Consegna scritta 1.
Risponda a queste domande sul brano relativo al retroporto di Gioia Tauro:
(a) A quante persone dà lavoro il mondo del retroporto?
(b) Quanto è costato allo Stato il gateway ferroviario, secondo l'imprenditore citato?
(c) Quale sarebbe per Tarantino un primo passo per dare sviluppo all'indotto del porto?

Brano proposto.
Mondo sconosciuto, ma produttivo

È un mondo ai più sconosciuto, quello delle case di spedizioni, agenzie doganali e marittime, operatori logistici e aziende che operano nel retroporto di Gioia Tauro. Un mondo cresciuto all’ombra del terminal, ma che dà lavoro a un migliaio di persone e che lamenta una scarsa attenzione da parte della politica e una mancata visione di sviluppo che vada oltre la movimentazione dei container.

 

Gateway, milioni sprecati?

Il questa direzione, negli ultimi anni si è parlato molto della enormi possibilità di sviluppo che potrebbero dare al porto e al retroporto l’apertura dei gateway ferroviario e l’istituzione della zona economica speciale. La visione degli operatori dell’indotto, però, non è così rosea come è stata rappresentata fino ad oggi. «Per quanto riguarda il gateway ferroviario – sostiene l’imprenditore di Gioia Tauro – non credo che la filosofia di Msc (terminalista del porto ndr) guardi con attenzione alle ferrovie. Io credo che il gateway, opera costata alcune decine di milioni di euro allo Stato, resterà così per molti anni».  

 

Zone economica speciale

Anche sulla Zes il giudizio di Tarantino non è positivo: «Di Zes hanno parlato in questi anni come la risoluzione di tutti i problemi, non solo del retroporto ma della Calabria. Probabilmente, anche in questo caso si tratta di una di quelle invenzioni che non porterà nulla alla nostra terra». La speranza degli operatori di Gioia Tauro è che la Calabria cresca dal punto di vista economico e che si accorga di avere un porto. «Un primo passo per dare sviluppo all’indotto del porto di Gioia Tauro – conclude Tarantino - sarebbe la ripartenza dell’economia calabrese. Una scossa economica che potrebbe portare gli imprenditori calabresi a servirsi del nostro porto. Cosa che in questo momento avviene solo marginalmente».

Consegna scritta 2.
Riporti in un CSV a due colonne, intitolate richiesta e risposta, le righe dei dati raccolti, dalla riga che contiene "Given: Select the Overall standings tab" fino all'ultima riga, entrambe comprese. Prepari una riga CSV per ogni richiesta con la relativa risposta, ciascuna in un solo campo tra virgolette e con gli a capo sostituiti da spazi.

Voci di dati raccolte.
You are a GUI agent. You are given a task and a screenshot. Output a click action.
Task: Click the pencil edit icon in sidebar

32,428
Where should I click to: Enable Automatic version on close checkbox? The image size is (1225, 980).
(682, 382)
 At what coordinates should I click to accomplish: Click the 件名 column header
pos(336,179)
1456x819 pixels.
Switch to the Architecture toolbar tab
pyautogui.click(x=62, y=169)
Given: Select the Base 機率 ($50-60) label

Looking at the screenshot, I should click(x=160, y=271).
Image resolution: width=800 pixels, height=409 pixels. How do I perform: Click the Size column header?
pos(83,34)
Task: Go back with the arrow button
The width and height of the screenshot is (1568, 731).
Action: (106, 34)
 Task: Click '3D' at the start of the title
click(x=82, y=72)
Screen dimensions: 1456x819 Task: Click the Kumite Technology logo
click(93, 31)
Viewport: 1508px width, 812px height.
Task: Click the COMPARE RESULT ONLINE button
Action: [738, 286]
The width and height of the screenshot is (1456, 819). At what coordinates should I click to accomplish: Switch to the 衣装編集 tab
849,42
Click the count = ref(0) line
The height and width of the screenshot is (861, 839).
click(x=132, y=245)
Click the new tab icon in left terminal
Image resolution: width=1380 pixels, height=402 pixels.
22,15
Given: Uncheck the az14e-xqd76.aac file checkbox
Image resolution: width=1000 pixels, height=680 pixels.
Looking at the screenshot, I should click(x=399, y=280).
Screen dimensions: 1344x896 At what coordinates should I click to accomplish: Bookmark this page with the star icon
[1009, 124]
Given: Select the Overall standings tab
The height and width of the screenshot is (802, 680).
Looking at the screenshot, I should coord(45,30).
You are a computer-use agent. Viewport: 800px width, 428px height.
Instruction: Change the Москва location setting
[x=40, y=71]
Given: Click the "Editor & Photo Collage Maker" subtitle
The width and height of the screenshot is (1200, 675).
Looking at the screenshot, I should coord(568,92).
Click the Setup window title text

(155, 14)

Risposta completa 1.
(a) A un migliaio di persone.
(b) Alcune decine di milioni di euro.
(c) La ripartenza dell'economia calabrese.

Risposta completa 2.
richiesta,risposta
"Given: Select the Overall standings tab The height and width of the screenshot is (802, 680).","Looking at the screenshot, I should coord(45,30)."
"You are a computer-use agent. Viewport: 800px width, 428px height. Instruction: Change the Москва location setting","[x=40, y=71]"
"Given: Click the ""Editor & Photo Collage Maker"" subtitle The width and height of the screenshot is (1200, 675).","Looking at the screenshot, I should coord(568,92)."
"Click the Setup window title text","(155, 14)"